This experience mirrors many Jewish volunteer activities I did as a kid. As the child of a Jewish education director, who then went on to be the administrator (executive director) of my childhood congregation, Temple Rodef Shalom in Falls Church, Va., I spent many afterschool hours folding the weekly paper bulletin handed out on Shabbat, moving books or setting up chairs. While attending services or religious school were important activities, for me, the relationships I made with the rabbi and the staff and other congregants as we did these small jobs were the most meaningful ones. Along the way, I met many important guests, though it’s all a bit blurry now. For instance, I sat next to Elie Wiesel once after he spoke at our congregation. What I remember particularly is how formal and dressed up we were. Also, the dessert was good! I was allowed to stay up way past my bedtime.

Now, I’m proud that my kids are finding their way towards making their own community connections. One of my twins has gone to morning minyan many times this summer. He’s the only teen there and gets a lot of positive attention this way, including exchanging ideas with a retired provincial court judge. This judge also happens to be the father of my son’s elementary school principal, so we’re always on good behaviour with him!

My other twin isn’t getting to morning minyan much, but instead he volunteered for full weeks at a summer camp and daycare, helping little kids. He also helps on the synagogue tech team, doing accessible subtitles for prayers that are projected on screens as part of our service. This job is an important one, as it enables people to keep up with the service even if they are having a hard time hearing what’s going on or cannot read Hebrew. He’s been asked to help during the High Holidays. It’s a big honour and responsibility for a 14-year-old.

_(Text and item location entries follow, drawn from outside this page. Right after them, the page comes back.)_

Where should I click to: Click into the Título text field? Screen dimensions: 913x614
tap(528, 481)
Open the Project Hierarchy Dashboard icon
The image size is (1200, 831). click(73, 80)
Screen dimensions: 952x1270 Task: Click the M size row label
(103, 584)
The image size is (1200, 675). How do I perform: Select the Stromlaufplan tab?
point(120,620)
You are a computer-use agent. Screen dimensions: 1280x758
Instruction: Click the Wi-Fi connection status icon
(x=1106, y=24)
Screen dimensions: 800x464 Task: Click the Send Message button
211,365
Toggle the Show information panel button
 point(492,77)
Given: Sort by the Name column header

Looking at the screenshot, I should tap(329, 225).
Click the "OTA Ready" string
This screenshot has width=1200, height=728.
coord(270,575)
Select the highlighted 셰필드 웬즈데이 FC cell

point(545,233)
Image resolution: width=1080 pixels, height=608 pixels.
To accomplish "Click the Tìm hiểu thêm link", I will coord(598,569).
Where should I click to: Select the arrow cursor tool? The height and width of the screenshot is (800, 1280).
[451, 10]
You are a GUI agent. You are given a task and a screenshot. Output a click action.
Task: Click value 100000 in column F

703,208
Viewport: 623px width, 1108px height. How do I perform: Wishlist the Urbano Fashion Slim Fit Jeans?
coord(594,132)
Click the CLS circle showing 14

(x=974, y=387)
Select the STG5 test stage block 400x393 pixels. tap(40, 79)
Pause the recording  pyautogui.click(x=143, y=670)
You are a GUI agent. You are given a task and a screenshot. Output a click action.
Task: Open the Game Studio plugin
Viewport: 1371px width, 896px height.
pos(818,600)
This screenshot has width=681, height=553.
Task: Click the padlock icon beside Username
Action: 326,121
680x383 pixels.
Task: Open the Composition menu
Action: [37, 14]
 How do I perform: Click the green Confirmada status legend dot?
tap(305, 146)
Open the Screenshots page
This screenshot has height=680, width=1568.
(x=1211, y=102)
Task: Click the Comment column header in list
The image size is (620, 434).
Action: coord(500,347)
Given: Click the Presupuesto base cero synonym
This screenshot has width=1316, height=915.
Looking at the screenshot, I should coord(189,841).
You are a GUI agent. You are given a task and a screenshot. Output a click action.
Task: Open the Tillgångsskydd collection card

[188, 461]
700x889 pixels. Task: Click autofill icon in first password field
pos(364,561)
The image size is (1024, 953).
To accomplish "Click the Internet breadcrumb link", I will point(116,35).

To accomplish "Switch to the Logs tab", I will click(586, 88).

These commitments are important because they embody both the Canadian emphasis on volunteering and the Jewish one. When I was a teen, I lived for a year on a kibbutz. Volunteering was considered deeply valuable and important. Being the first to volunteer was a moral virtue. Yet, when I hear Winnipeg kids discuss accruing volunteer hours for school credits, it’s seen as an onerous requirement. Perhaps, for some, this requirement doesn’t have great value. On the contrary, in our household, we see these experiences as offering so many learning and growth opportunities.

While we moved books, searched for lost volumes and organized sets of Talmud and commentaries, we also saw the bustle behind the scenes as the congregation gets ready for Rosh Hashanah. There’s so much pageantry to the High Holidays. It’s a big deal. Some members jockey for important honours or specific seats and we listened with interest. We just wanted seats near the back, near where our kid would be in the tech booth. When I mentioned this to the new rabbi, I suggested that maybe different things matter to us. After all, I joked, I didn’t need to show off a new hat. (My mom always said this was an important part of High Holiday services when she was a kid in the 1950s!)

As for honours, we love a quiet summer Shabbat, when sometimes our kids get asked to read or are called up for an aliyah because no one reserved them in advance. These spur-of-the-moment experiences, where we might help out and take part in services, feel like the right spot for us. It may take months of practice to chant one part of the Torah portion, but we try to aim for a week when not much is happening.

A strong community is one where we can all contribute and help. Yes, big donors and fancy new hats are often part of the High Holidays. Big monetary donations keep the heat on, and status matters to many. However, a synagogue, and the Jewish community, must function throughout the year.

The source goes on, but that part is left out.